For “higher_is_worse” metrics (perplexity, repetition): regression if delta exceeds the positive threshold. For “lower_is_worse” metrics (distinct-2, distinct-3): regression if delta drops below the negative threshold. For consistency, any drop from 1.0 is a regression because there’s no acceptable level of non-determinism.

Threshold Choices

Metric	Threshold	Direction	Rationale
Perplexity	±5%	Higher is worse	Tight because perplexity is very stable across equivalent implementations
Repetition ratio	±10%	Higher is worse	Looser because sampling introduces variance in repetition patterns
Distinct-2	±10%	Lower is worse	Same reasoning - sampling variance in diversity
Distinct-3	±10%	Lower is worse	Same
Consistency	0% (hard)	Lower is worse	Must be exactly 1.0; any failure indicates a bug

The runner’s __main__ block calls check_regressions() and exits with sys.exit(1) if any regression is detected - meaning a quality regression blocks CI, same as a failing unit test.

Baseline Management

The first time you run the eval suite, there’s no baseline file so the runner creates one. The baseline is committed to the repository. To update it, you delete results/eval_baseline.json and re-run.

Example baseline file (results/eval_baseline.json):

{
  "implementation": "baseline_no_cache",
  "perplexity": 19.75,
  "repetition_ratio": 0.2253,
  "distinct_2": 0.1204,
  "distinct_3": 0.1409,
  "consistency": 1.0,
  "num_prompts": 10,
  "num_tokens_generated": 300,
  "eval_time_seconds": 0.74,
  "timestamp": "2026-06-20T20:31:50.092594+00:00",
  "config": {
    "block_size": 64,
    "vocab_size": 65,
    "device": "cpu",
    "prompt_len": 16,
    "max_new_tokens": 30,
    "num_prompts": 10,
    "num_seeds": 3
  }
}

Interpreting the Results: A Detailed Walkthrough

Running python benchmarks/eval_runs.py produces a complete end-to-end trace.

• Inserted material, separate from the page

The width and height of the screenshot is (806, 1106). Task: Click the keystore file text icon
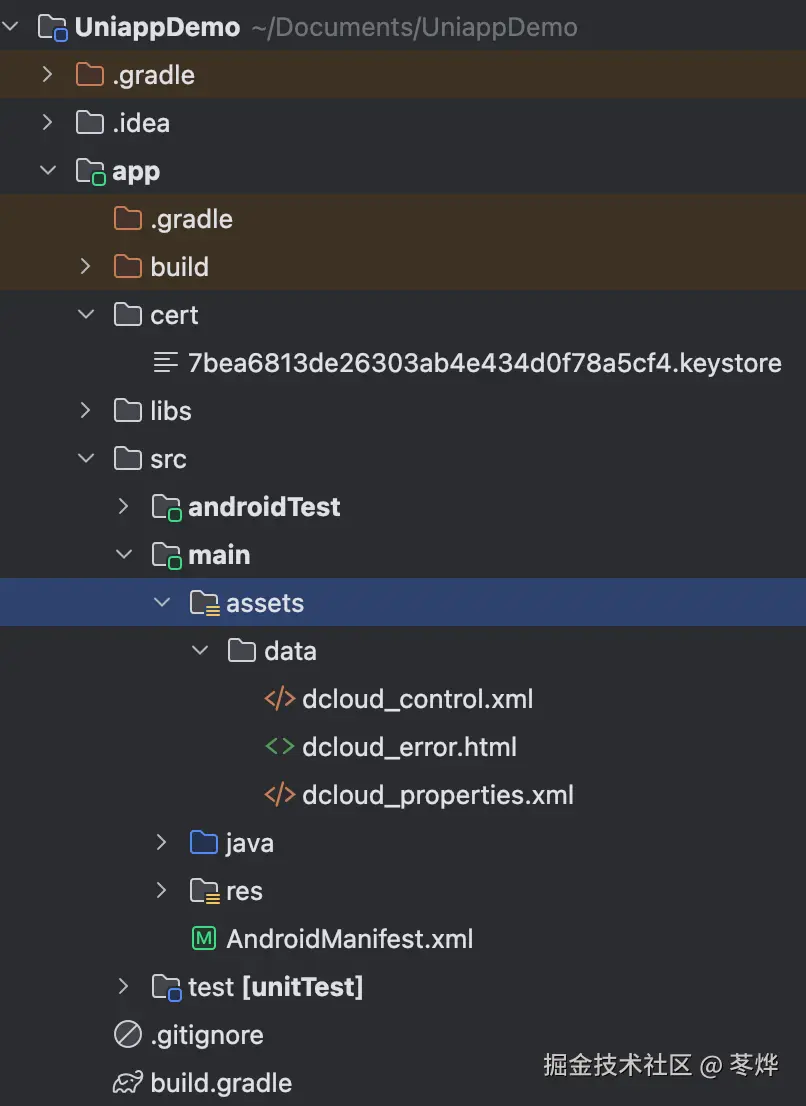pyautogui.click(x=166, y=363)
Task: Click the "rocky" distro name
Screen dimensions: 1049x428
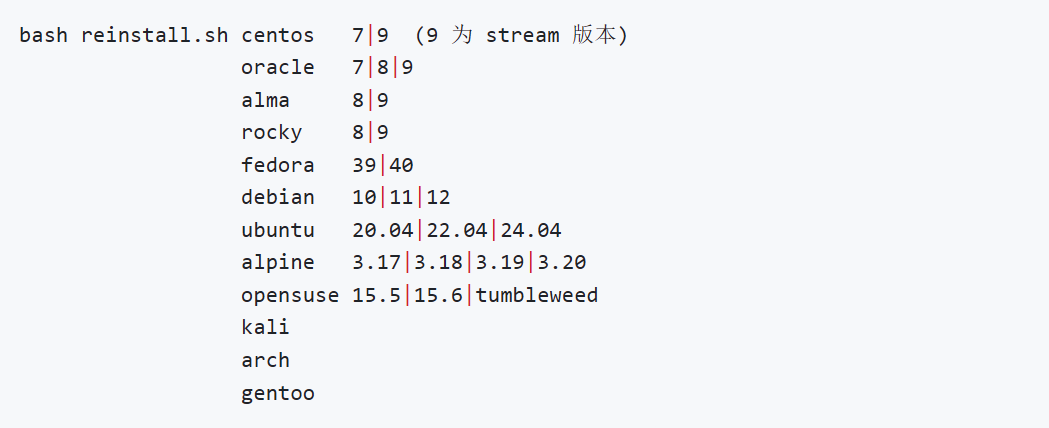Action: click(x=272, y=133)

Let’s walk through each phase’s output and understand what the numbers mean, why they matter, and what they tell us about each implementation’s correctness.

Phase 1 Results: What the Training Tells Us

============================================================
  NanoGPT Eval Harness
============================================================

  Loaded data: 1003853 train, 111540 val tokens
  Vocab size: 65
  Model: 0.057M parameters

  Training (80 steps)...
  step 0: train loss 4.1784, val loss 4.1786
  step 20: train loss 3.6430, val loss 3.6523
  step 40: train loss 3.3211, val loss 3.3650
  step 60: train loss 3.1303, val loss 3.1796
  step 79: train loss 3.0272, val loss 3.0104

Before any evaluation can happen, we need a model. These training logs establish that the model is learning - loss drops from 4.18 to 3.01 over 80 steps. This matters for two reasons:

The model must be partially trained, not converged. A random model (loss ≈ ln(65) ≈ 4.17) assigns near-uniform probability to all tokens, so every generate function would produce equally random output. A fully converged model would have such peaked distributions that even sampling-based generation would be near-deterministic. The sweet spot is a partially trained model where sampling produces meaningfully diverse but non-random text. Loss of ~3.0 is exactly this sweet spot: the model has learned character patterns from Shakespeare but still has significant uncertainty.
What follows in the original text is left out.